Nel mese di febbraio un giudice per l’udienza preliminare che esaminava casi di imputati che avevano scelto di essere processati secondo il rito abbreviato (che prevede condanne più miti), ha concluso che nell’aprile 2000 i detenuti del carcere di San Sebastiano, in Sardegna, erano stati sottoposti a maltrattamenti senza preordinazione da parte del personale di custodia. Le sentenze variavano da un’ammenda a 18 mesi di reclusione e sono state inflitte a nove agenti di custodia, all’ex capo del personale di custodia, a un medico carcerario, all’ex direttrice del carcere di San Sebastiano e all’ex provveditore regionale della Sardegna. Il giudice ha stabilito che non vi erano prove per perseguire altri 20 agenti di custodia. Il procuratore si è appellato contro la decisione del giudice e, a fine anno, erano ancora in corso i procedimenti contro i nove agenti di custodia che non avevano scelto il rito abbreviato.

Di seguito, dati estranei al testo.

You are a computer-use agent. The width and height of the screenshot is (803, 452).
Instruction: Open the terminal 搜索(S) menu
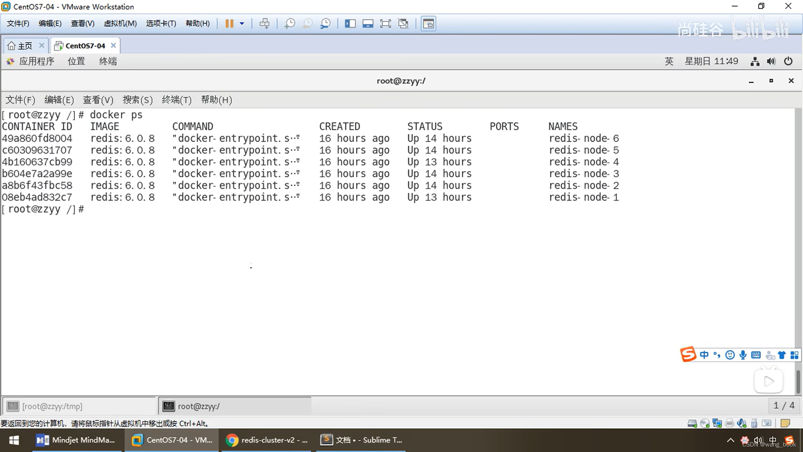[x=138, y=100]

Aggiornamento: il caso di Adriano Sofri

È rimasto in carcere, a scontare una sentenza di 22 anni di reclusione, Adriano Sofri, uno dei tre uomini condannati nel 1995, dopo procedimenti penali la cui equità era stata ripetutamente messa in dubbio, per partecipazione a un omicidio politico avvenuto nel 1972. A giugno la Corte europea dei diritti umani ha dichiarato inammissibile un’istanza che lamentava la non equità dei procedimenti penali. Più di 300 parlamentari, sia della maggioranza, sia dell’opposizione, hanno quindi chiesto per Adriano Sofri la grazia presidenziale. Nonostante il presidente della Repubblica e il presidente del Consiglio abbiano entrambi espresso il loro favore alla richiesta di grazia, il ministro di Grazia e Giustizia ha bloccato il provvedimento, così come la richiesta di grazia presentata da Ovidio Bompressi, in passato rilasciato dal carcere per motivi di salute. Il terzo uomo condannato per l’omicidio, Giorgio Pietrostefani, è rimasto latitante.